For staff at the Juneau School District, thoughts of life-threatening disasters are a daily consideration.
In the wake of a mass shooting in Las Vegas on Sunday, JSD Chief of Staff Kristin Bartlett said the school district staff thinks every day about ways to protect students from incidents like that.
“Unfortunately, we’ve been thinking a lot about this in the last couple weeks,” Bartlett said, “as we watch what’s happening with schools around the country and dealing with natural disasters and dealing with all kinds of other issues. It’s definitely something that we think about every day here.”
The nonprofit Gun Violence Archive defines a mass shooting as four or more people shot and/or killed in a single incident at the same general time and location, not involving the shooter. By that definition, Alaska hasn’t had a mass shooting since six people were wounded in an early-morning shooting on Sept. 14, 2014 in Anchorage.
Law enforcement officials in Juneau would like to keep it that way. Lt. David Campbell of the Juneau Police Department said officers are constantly preparing for an active shooter scenario.
“We get trained all the time,” Campbell said. “It’s one of those worst-case scenarios for us, a low-frequency, extremely high-risk situation that we train for.”
What an officer does in the case of a shooting and what a civilian does, Campbell pointed out, are very different. Civilians must be prepared to get out of harm’s way and alert others of the situation.
JPD and the City and Borough of Juneau’s Emergency Management Department have worked extensively with JSD, Bartlett Regional Hospital, University of Alaska Southeast and even local business owners to prepare for a scenario of an active shooter.
Bartlett said there’s a flip chart located in every classroom and office in the district with instructions and plans, and that staff members all get training before the school year begins. Students then also receive training about how to respond. Bartlett also said JSD has taken measures in recent years to make access to schools more difficult, including limiting the number of entrances and having a stricter policy in terms of who can enter schools.
A new approach
The training system that is taught to civilians across town is known as ALICE, which stands for Alert, Lockdown, Inform, Counter, Evacuate. CBJ Emergency Program Manager Tom Mattice said that the city’s approach for a long time was going into lockdown mode, but that simply hiding wasn’t good enough. In 2015, CBJ and JPD began doing ALICE training for schools and the public.
Mattice explains the ALICE protocol by saying that it’s not a step-by-step approach. If you can evacuate, do that immediately, he said. If there’s no option to evacuate, you might have to lock yourself away and hide. If you come face-to-face with the assailant, you might have to counter — that is, figure out a way to buy time or disorient the shooter.
Alerting others and informing the community are also important in an emergency scenario. Bartlett said that the school district has a mass notification system that keeps parents and staff in the loop in the case of an emergency. There are no code words or phrases, as it’s key to use simple, clear descriptions about where an assailant is and what he or she looks like.

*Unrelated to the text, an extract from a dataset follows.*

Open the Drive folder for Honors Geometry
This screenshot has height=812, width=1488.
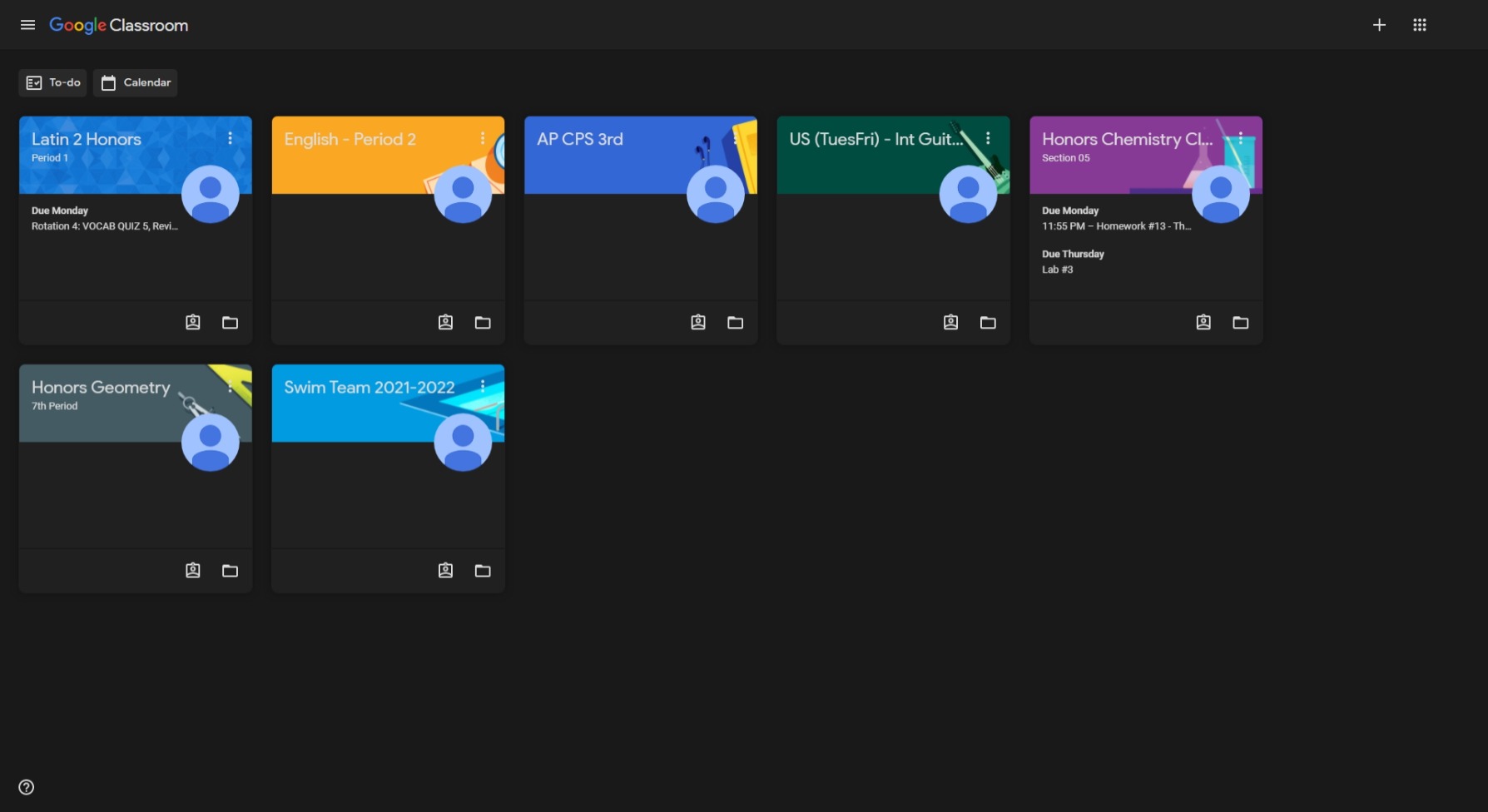pyautogui.click(x=230, y=571)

Like any other emergency scenario, Mattice said it’s important to have a plan in place. Staking out evacuation routes in advance and having a group text set up with family members or co-workers to expedite communication are good ideas. Mattice also said it’s beneficial simply to envision emergency scenarios while at work or home or any other commonly-traveled place.
This year to date, UAS Emergency Management Planner Matthew Ziemer has done five small-group training sessions so far this year for an active shooter scenario at the university. According to the university’s Hazard Vulnerability Analysis (HVA), the university is more prepared to deal with a shooter now than it was in early 2016, when Ziemer arrived.
One of the changes the university made recently was to institute an improved emergency notification system. With this system, someone can pick up any campus phone, dial 5500 and record a brief message. As soon as the person hangs up, a campus-wide alert will be played through the speaker on every campus phone to alert others.
UAS Public Information Officer Keni Campbell said there’s never been an active shooter at UAS, and Ziemer said there are other potential emergencies that are higher on the HVA list of threats than a shooter. Still, the nature of an active shooter scenario puts it at the forefront of Ziemer’s mind.
“Even if we were to push the risk (priority) for an active shooter down to almost nothing,” Ziemer said, “I would almost certainly have to devote a certain amount of my time to it, it being what it is, the kind of super, super high consequence event that it is.”